• [Exercise prompt] Set down the entries once more, exactly as they are written.

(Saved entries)
[Start of section]

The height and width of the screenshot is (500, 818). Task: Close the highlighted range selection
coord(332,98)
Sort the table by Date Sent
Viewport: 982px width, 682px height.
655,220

[End of section]

• [Response to this exercise]
The height and width of the screenshot is (500, 818). Task: Close the highlighted range selection
coord(332,98)
Sort the table by Date Sent
Viewport: 982px width, 682px height.
655,220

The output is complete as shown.